Musée National Fernand Léger, Biot
Jusqu’au 15 décembre 2023
Lorsque Fernand Léger découvre le cinéma et Charlie Chaplin en 1916, c’est pour lui la révélation d’un nouvel art populaire associé à la machine et au monde moderne. Cette invention donnera lieu à un film expérimental «Le ballet mécanique» qu’il réalisera en 1923. A l’intersection du cubisme et du dadaïsme, à travers un montage rapide et saccadé, le peintre assemble alors objets du quotidien et formes géométriques sur un rythme répétitif où se mêlent images et musique.
Un siècle plus tard, Pierrick Sorin reprend le dispositif de Léger, mais sur un mode burlesque, à travers une scénographie complexe où le merveilleux, la vidéo, les hologrammes et les théâtres optiques se conjuguent dans une symphonie de dérisoire et d’auto-dérision. «Le balai mécanique» - l’objet du délit - dépoussière l’œuvre de Léger pour peu que celle-ci eût quelques rides et nous entraîne dans une Danse de Saint Guy avec ses gestes désordonnés et son rythme endiablé.
L’humour est ravageur et le visiteur est happé par cette machinerie complexe faite de bric et de broc dans un déluge de lumière et de nuit, de chic et de choc.
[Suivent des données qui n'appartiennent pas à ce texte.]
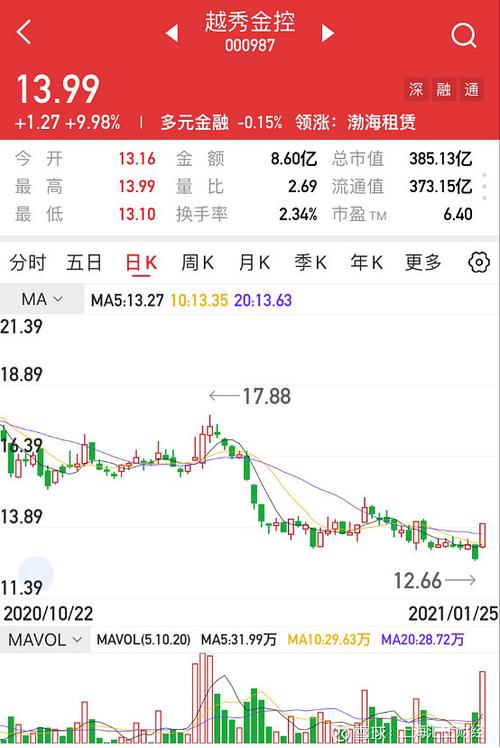Screen dimensions: 500x748
Task: Tap the 融 margin badge
Action: tap(444, 89)
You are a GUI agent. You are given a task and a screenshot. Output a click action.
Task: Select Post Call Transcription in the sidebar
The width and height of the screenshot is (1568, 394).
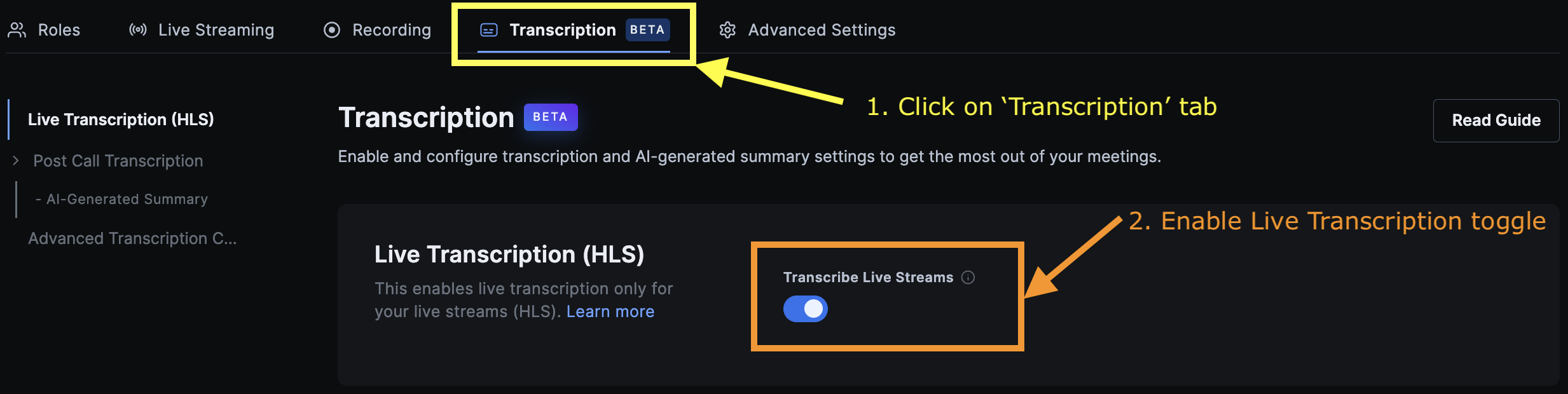[118, 160]
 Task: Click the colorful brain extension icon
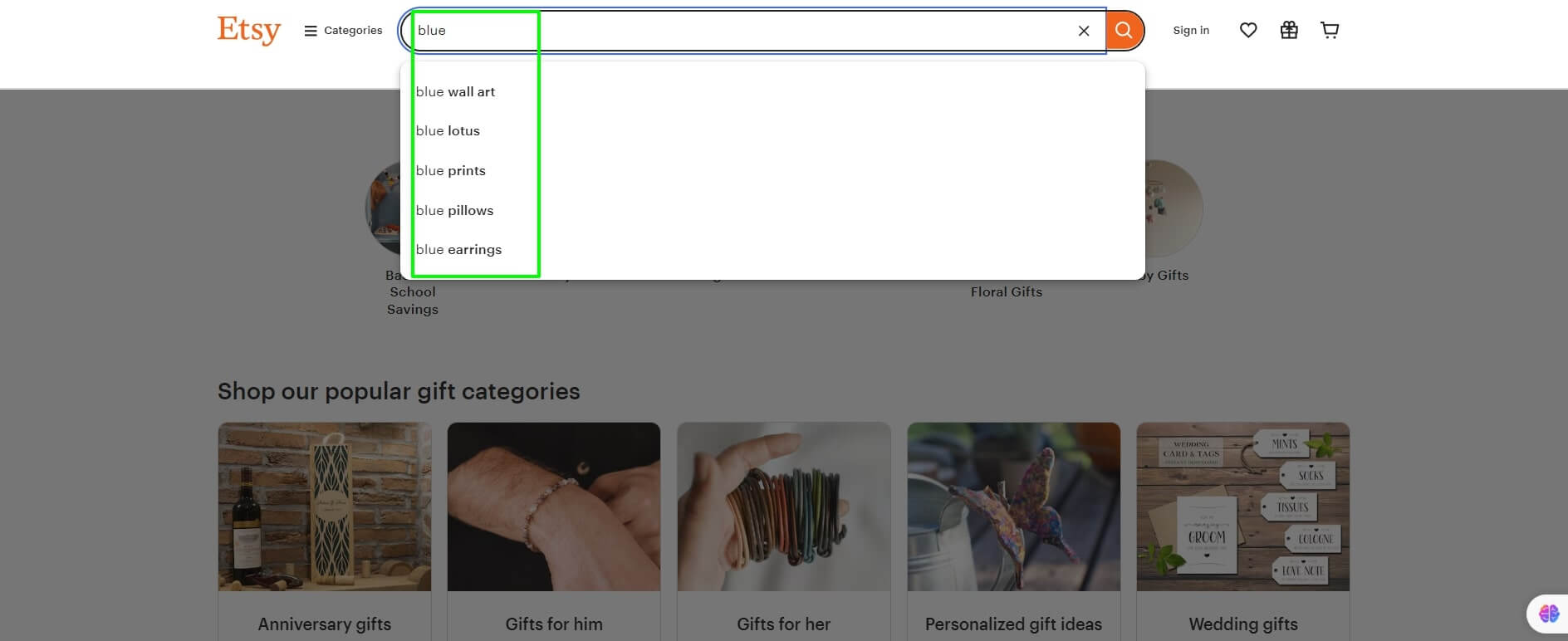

Pierrick Sorin est-il magicien, bricoleur, farceur ou artiste? Sans conteste, il est tout cela et il orchestre par un comique de répétition ravageur son festival optique d’objets incongrus et de fulgurances parmi lesquels l’artiste interprète, comme un pantin désarticulé, son propre rôle. Auteur et acteur, étranger au monde et aux choses, mais rêveur éveillé et créateur de merveilles, il nous entraîne sur les chemins de la poésie.
L’ombre de Jarry, Mélies ou Tati plane dans ce théâtre de l’absurde qui introduit une nouvelle dimension dans l’œuvre de Léger. Si le peintre est célèbre pour sa décomposition des plans et le cerne de ses dessins avec ses aplats de couleurs, il reste néanmoins un inventeur de formes nouvelles tout en s’attachant à demeurer proche du peuple. Avec son inventivité et ses gags, cette exposition infuse cet humour secret que l’œuvre du peintre recèle parfois. Le face à face de Léger et de Sorin est grandiose dans cet échange d’ironie et d’humilité. Ici l’art est à la portée de tous sans jamais s’abandonner à la facilité. On regarde autrement. On admire, on s’étonne et on rit. Pari gagné.